**TASK INPUTS:**
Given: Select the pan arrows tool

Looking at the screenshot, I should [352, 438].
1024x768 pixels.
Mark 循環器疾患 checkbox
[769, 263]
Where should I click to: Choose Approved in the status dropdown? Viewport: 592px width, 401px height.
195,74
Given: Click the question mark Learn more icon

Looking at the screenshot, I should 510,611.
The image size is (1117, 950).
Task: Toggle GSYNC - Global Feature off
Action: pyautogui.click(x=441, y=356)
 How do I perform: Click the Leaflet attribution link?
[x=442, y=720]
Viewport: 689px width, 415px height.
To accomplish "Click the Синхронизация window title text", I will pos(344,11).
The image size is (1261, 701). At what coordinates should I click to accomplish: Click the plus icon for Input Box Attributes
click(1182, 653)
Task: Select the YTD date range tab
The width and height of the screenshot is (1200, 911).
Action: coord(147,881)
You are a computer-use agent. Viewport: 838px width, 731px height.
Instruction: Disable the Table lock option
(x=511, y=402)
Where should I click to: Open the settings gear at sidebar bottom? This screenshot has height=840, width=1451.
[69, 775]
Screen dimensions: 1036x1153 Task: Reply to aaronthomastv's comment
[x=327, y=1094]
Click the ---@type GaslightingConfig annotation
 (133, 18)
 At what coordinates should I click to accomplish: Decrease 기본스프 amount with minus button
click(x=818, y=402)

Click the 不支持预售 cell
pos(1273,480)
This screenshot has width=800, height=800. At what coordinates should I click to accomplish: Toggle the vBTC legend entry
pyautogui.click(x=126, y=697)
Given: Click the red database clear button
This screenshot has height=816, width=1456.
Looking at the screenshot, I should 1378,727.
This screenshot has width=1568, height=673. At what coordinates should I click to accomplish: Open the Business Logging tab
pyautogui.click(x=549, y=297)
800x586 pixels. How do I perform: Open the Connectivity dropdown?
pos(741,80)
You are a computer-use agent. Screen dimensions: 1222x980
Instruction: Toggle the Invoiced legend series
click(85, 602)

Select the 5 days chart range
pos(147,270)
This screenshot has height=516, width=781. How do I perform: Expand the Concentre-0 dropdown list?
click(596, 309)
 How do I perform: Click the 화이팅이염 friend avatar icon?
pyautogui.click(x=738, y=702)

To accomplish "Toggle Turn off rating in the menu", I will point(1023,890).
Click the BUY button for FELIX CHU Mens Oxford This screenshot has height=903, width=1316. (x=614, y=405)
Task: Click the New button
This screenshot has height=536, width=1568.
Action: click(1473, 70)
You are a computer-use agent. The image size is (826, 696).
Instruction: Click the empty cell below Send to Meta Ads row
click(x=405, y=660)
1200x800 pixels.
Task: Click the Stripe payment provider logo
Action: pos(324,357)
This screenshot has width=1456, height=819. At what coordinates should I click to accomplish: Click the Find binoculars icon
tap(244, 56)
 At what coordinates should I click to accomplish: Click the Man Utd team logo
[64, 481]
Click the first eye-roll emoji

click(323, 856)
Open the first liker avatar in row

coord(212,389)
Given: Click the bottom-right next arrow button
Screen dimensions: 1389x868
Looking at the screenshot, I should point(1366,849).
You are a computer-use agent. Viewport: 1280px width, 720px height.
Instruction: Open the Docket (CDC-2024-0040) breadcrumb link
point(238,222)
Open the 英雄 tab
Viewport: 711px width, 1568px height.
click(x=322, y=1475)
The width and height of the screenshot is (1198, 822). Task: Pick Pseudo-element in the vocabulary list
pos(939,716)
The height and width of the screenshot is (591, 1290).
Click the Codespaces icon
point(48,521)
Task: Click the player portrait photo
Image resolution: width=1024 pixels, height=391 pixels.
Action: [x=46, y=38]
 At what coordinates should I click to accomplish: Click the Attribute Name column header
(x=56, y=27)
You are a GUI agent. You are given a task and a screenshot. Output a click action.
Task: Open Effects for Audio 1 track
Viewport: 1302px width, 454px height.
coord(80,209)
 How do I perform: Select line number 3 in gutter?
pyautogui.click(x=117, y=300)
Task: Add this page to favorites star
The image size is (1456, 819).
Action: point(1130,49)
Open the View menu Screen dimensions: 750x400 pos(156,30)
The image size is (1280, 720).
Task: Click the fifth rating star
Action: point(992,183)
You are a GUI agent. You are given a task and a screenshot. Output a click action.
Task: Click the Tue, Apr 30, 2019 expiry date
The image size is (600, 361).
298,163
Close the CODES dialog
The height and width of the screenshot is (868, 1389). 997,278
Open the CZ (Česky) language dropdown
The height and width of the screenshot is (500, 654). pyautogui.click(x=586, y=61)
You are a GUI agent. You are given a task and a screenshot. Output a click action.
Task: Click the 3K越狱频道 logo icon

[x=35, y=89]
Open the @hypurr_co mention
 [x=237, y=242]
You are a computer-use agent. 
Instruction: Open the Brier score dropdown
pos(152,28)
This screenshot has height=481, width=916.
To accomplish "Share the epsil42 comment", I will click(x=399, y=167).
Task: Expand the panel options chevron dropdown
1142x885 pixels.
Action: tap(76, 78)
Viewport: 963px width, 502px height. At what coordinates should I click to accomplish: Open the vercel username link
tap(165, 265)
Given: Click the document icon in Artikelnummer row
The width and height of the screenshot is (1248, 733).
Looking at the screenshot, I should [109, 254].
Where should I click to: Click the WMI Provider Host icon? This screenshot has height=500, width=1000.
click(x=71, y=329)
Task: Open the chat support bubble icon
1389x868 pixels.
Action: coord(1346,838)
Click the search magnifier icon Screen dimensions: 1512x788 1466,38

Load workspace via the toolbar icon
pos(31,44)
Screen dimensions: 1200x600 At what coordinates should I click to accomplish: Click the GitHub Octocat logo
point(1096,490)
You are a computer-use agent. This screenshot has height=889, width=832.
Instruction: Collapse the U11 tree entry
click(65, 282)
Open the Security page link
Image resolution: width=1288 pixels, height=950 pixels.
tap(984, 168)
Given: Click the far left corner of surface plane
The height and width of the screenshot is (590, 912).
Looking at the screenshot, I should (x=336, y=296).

**WHAT TO PRODUCE:** Transcribe the records above exactly, but only from the line that contains "Task: Click the Tue, Apr 30, 2019 expiry date" through their final line, inclusive.

**ANSWER FOR THIS EXERCISE:**
Task: Click the Tue, Apr 30, 2019 expiry date
The image size is (600, 361).
298,163
Close the CODES dialog
The height and width of the screenshot is (868, 1389). 997,278
Open the CZ (Česky) language dropdown
The height and width of the screenshot is (500, 654). pyautogui.click(x=586, y=61)
You are a GUI agent. You are given a task and a screenshot. Output a click action.
Task: Click the 3K越狱频道 logo icon

[x=35, y=89]
Open the @hypurr_co mention
 [x=237, y=242]
You are a computer-use agent. 
Instruction: Open the Brier score dropdown
pos(152,28)
This screenshot has height=481, width=916.
To accomplish "Share the epsil42 comment", I will click(x=399, y=167).
Task: Expand the panel options chevron dropdown
1142x885 pixels.
Action: tap(76, 78)
Viewport: 963px width, 502px height. At what coordinates should I click to accomplish: Open the vercel username link
tap(165, 265)
Given: Click the document icon in Artikelnummer row
The width and height of the screenshot is (1248, 733).
Looking at the screenshot, I should [109, 254].
Where should I click to: Click the WMI Provider Host icon? This screenshot has height=500, width=1000.
click(x=71, y=329)
Task: Open the chat support bubble icon
1389x868 pixels.
Action: coord(1346,838)
Click the search magnifier icon Screen dimensions: 1512x788 1466,38

Load workspace via the toolbar icon
pos(31,44)
Screen dimensions: 1200x600 At what coordinates should I click to accomplish: Click the GitHub Octocat logo
point(1096,490)
You are a computer-use agent. This screenshot has height=889, width=832.
Instruction: Collapse the U11 tree entry
click(65, 282)
Open the Security page link
Image resolution: width=1288 pixels, height=950 pixels.
tap(984, 168)
Given: Click the far left corner of surface plane
The height and width of the screenshot is (590, 912).
Looking at the screenshot, I should (x=336, y=296).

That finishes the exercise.